12 November 2006

Quo vadis? by Henryk Sienkiewicz

I finished reading this book about 2 hours ago now and I'm still reeling. Rome has fallen. Hard.

Sienkiewicz's novel depicts the decline of Rome and the rise of Christianity, primarily through three characters - Markus Winicjusz, Petroniusz, and Nero. The centerpiece of the text is the love affair between Winicjusz and a young woman named Ligia, and his resulting conversion to Christianity, but as the text progresses, its scope widens, and events start occuring on a more cataclysmic scale. The tone shifts subtly in the work as the Roman perspective grows increasingly foreign and barbaric, and the Christian worldview becomes more familiar. It's impressively done. The ideology of Christianity is introduced from without in a clever way; first in a sort of speculative fashion - "Have you heard anything about this Christianity thing? I hear they eat babies!" and then indirectly - as people explain the teachings to Winicjusz, the reader encounters them as a foreign idea that gradually becomes more familiar. The reader, initially immersed in the Roman worldview, likewise experiences Christianity as something unknown, new and different. And gets in on the ground level, because after all, the people preaching have personally hung out with Jesus, which is really kind of novel and exciting. It's kind of interesting, in that Winicjusz's conversion happens in a fashion that I imagine is somewhat backwards from the way that people convert nowadays - he is fairly easily persuaded that Jesus was a real, living guy who died and was resurrected, but the teachings themselves are a bit harder to swallow. He's willing to buy the whole resurrection bit - why not, strange things happen all the time, and Paul seems like a trustworthy guy, so if he says it happened, ok, but this turn the other cheek, love your neighbor business, that's a whole other can of worms.

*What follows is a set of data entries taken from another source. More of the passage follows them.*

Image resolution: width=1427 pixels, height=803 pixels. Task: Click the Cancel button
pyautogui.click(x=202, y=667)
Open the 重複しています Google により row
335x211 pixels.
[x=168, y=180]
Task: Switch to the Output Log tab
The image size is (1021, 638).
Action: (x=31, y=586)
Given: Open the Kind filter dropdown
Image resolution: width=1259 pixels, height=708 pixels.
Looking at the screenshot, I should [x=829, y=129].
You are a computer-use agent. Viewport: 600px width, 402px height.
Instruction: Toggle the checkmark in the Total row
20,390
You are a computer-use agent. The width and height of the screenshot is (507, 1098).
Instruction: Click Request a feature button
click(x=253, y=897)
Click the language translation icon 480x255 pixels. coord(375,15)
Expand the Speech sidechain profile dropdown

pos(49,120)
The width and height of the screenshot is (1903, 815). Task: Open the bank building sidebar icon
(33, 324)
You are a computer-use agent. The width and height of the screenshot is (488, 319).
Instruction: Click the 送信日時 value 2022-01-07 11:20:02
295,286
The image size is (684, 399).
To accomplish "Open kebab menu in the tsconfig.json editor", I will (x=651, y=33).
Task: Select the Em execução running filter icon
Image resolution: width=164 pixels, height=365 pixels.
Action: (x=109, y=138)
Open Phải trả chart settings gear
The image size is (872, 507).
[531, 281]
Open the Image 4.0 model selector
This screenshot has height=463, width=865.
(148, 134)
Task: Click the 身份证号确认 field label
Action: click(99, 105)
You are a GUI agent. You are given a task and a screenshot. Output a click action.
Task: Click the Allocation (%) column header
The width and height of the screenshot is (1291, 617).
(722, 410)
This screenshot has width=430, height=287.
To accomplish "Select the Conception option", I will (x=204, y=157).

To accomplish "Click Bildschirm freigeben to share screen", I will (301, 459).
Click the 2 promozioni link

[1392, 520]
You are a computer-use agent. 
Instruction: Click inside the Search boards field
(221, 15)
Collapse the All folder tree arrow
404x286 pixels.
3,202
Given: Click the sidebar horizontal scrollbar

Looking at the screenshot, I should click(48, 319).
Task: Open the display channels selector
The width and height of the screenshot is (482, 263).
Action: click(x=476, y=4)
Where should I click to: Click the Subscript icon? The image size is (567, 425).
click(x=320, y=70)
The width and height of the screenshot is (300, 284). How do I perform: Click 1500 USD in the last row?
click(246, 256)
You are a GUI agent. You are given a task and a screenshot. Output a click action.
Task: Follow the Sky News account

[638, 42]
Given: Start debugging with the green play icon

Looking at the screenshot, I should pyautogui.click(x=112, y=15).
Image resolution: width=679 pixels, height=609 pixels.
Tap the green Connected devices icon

And yet, the logic of the novel inexorably insists on the wisdom of these ideals, and by the end of the text, there is simply no other way to see the world. It's pretty incredible. At page 200, you're right alongside Winicjusz, being completely baffled by these new, strange ideas, totally unable to understand them, and by page 500, you simply can't see how one could think differently. Which isn't to say that the work is polemical. Actually, what's somewhat surprising, to me, is that the text ends more on a note of eulogy for the world that is left behind than the triumphant kick one would expect. The climactic scene, more than anything, is the death of Petronius. With Nero's death, the evils of the Empire are laid to rest, but with Petroniusz, a particular way of loving beauty is lost. Though Petronius originally appears as a rather amoral aesthete, by the end of the work, he actually seems like the one who has things figured out, more so even than Winicjusz and Ligia, who, one must admit, get a bit dull. Petroniusz seems to be able to claim the best of both worlds - the ethical rigor of Christianity but the grace of the Ancient view. Christianity, he says, teaches that one must love everybody, and he's just not capable of loving what is ugly. If the Lord meant him to love everything, why couldn't he have made it all beautiful? Good question Petronius, and one that the text doesn't really answer. Whereas Nero's love of the beautiful makes him a monster (the burning of Rome again reminds me of Benjamin's claim that man has become so estranged from himself that he can appreciate his own destruction as an aesthetic act...), Petroniusz seems to be a good middle ground...

Epics are so neato. We don't often think of things on such a grand, sweeping scale these days - we have too much a sense of relativity, I think. It's just incredible to watch an empire topple, to see a new movement gathering speed and ultimately setting a new world order. People like to compare the US to Ancient Rome and project doomy doom - they have no clue. You start thinking about what it would really take, these days, to unleash that kind of apocalyptic sea change, and it seems like nuclear holocaust would be a bare minimum. And the charm of the historical novel is its ability to somehow encapsulate changes of this scale through a telescoping view, with a scant few characters. True, there may be some compromise in terms of psychological complexity, but one doesn't have a sense that the people are totally flat. Perhaps this is because the interest of the work is in the mental shift that's occuring, the clash of two systems of ideas. So the key moments are generally sights of human interaction rather than physical events. It's not Glaukon burning alive, it's the moment he forgives Chilo, and the ensuing change in Chilo. Though it must be said, the burning alive thing is pretty impressive. The brutality of the Roman world is actually pretty mindboggling. I don't think the reality of the Coliseum and the gladiatorial games had ever really hit home for me, but my god. It's terrifying.

All in all, wow. Quite a book. No wonder they gave the man a Nobel prize.